Family offices e áreas de 'private bank' de grandes bancos começam a mostrar interesse mais firme em aplicar lá fora
Esse tipo de investimento pode ser feito em reais, por meio de um fundo multimercado local, registrado na Comissão de Valores Mobiliários (CVM), que investe 100% de seus ativos em outros fundos no exterior. Ou a partir da abertura de uma conta lá fora, em dólares, que podem ser transferidos para um fundo offshore de estratégia semelhante. Nesse caso, no entanto, além de avisar o Banco Central (BC) e a Receita Federal, é importante lembrar que, caso tenha problemas, o investidor só poderá recorrer às autoridades regulatórias do país em que está sediado o fundo.
Os produtos não são para qualquer um. Se o fundo for local, é preciso que o interessado tenha ao menos R$ 1 milhão disponíveis para aplicação, segundo as exigências do regulador. Para investir diretamente lá fora, o investidor precisa ter recursos suficientes, a ponto de fazer sentido enfrentar a burocracia de abrir uma conta em uma moeda diferente da sua em outro país. "O processo é limitador, mas faz parte da curva de aprendizado e esses limites podem ser flexibilizados", diz Camozzato.
A M Square desde 2005 alcança esses grandes gestores por meio de um fundo offshore, o M Square Fund, com patrimônio por volta de US$ 200 milhões e cerca de vinte 'hedge funds' na carteira. O fundo, no entanto, não é distribuído no Brasil.

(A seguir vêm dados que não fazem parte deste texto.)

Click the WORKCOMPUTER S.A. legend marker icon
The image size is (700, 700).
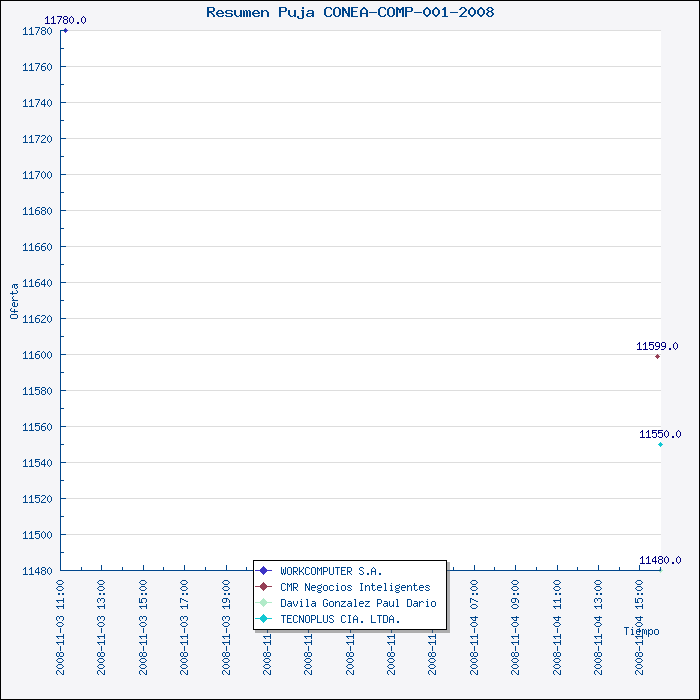[x=264, y=571]
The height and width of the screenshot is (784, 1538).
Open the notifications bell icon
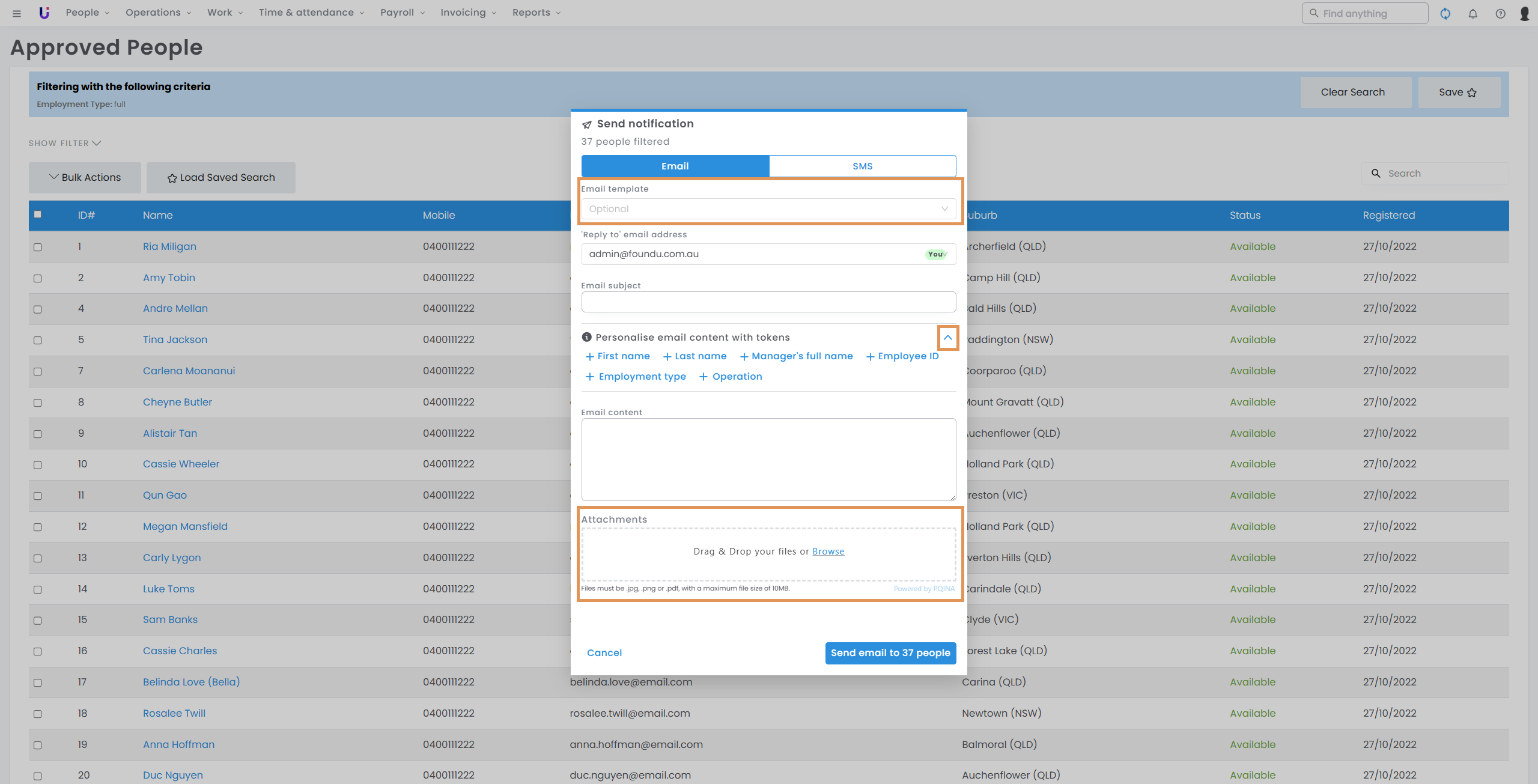click(x=1473, y=13)
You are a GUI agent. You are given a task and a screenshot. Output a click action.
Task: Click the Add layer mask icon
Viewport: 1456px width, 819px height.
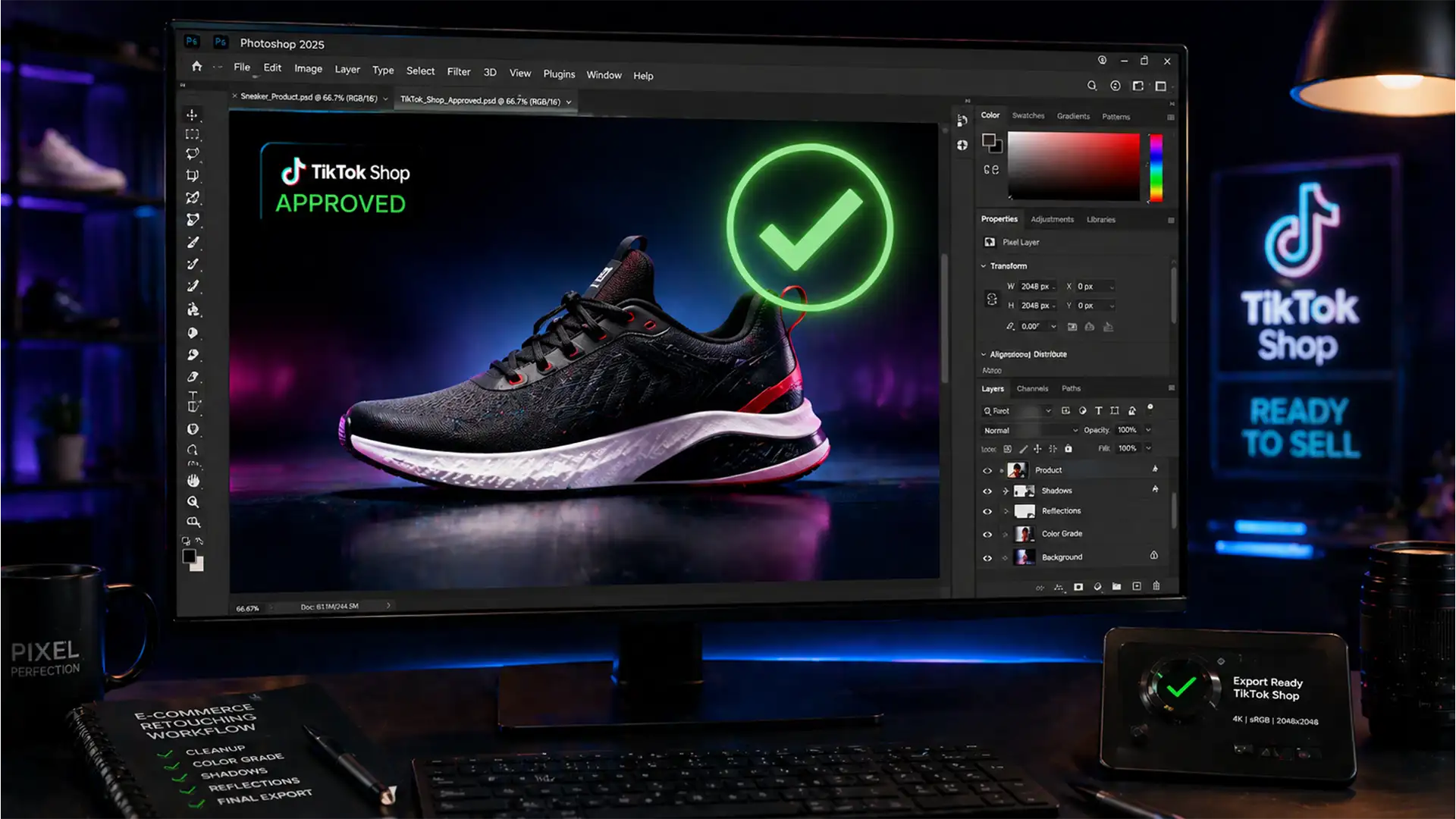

É preciso que o investidor tenha conta em um país estrangeiro para aplicar no fundo com sede em Cayman. "Já pensamos em ter um veículo local, mas agora a demanda ainda não justifica", diz Mizne.
Segundo Mizne, o foco da carteira são estratégias simples, que não frequentam nem os piores nem os melhores rankings. Entre os seus preferidos, estão o Farallon e o Viking. O primeiro é um fundo de retorno absoluto sediado na Califórnia, que investe globalmente em crédito e em ações, e no qual Mizne aplica há quinze anos. Além do Viking, um fundo "long and short" lançado no fim dos anos 90 como um dos filhotes do famoso fundo 'Tiger'.
Mizne começou a pinçar fundos de gestores de sucesso em Nova York em um escritório de investimentos, em 1997. "A indústria era muito diferente. Descobriam-se fundos não em banco de dados, mas por meio de conversas e de 'networking' [rede de contatos]".
Seguindo o método de conferir 'in loco' as estratégias de gestão, Mizne conta que chegou a visitar mais de 200 fundos em 1997. "E o curioso é que eu achei que conhecia todo mundo, mas sempre apareciam mais e mais". Segundo Mizne, ele e seu outro sócio viajam cerca de vinte semanas por ano, especialmente para Nova York, Londres e Ásia.
A Itajubá também distribui um fundo que investe em fundos de estrangeiros em parceria com uma gestora londrina, a Financial Risk Management. A diferença é que o fundo é local e, portanto, recebe aportes em reais.
Formada em 2007 por ex-executivos do Grupo Icatu justamente com o objetivo de oferecer produtos diferenciados, a empresa distribui desde novembro do ano passado o FRM Global Hedge - voltado para family offices, gestores locais de fundos oferecidos no segmento 'private' de grandes instituições e fundos de pensão.
Camozzato conta que o primeiro investidor veio em janeiro de 2012, com um aporte de R$ 7 milhões. Mas enxerga boas oportunidades para o produto. Segundo ele, desde 2009 os fundos de pensão podem investir até 10% no exterior, mas - ancorados nos juros nas alturas - nunca sentiram necessidade deste tipo de diversificação.
"Agora já há demanda por informação nesse sentido e acredito que em até cinco anos as fundações podem sair do zero e alcançar mais ou menos 3% da carteira. Menos do que isso não faria sentido, seria muita burocracia para pouca diversificação", diz.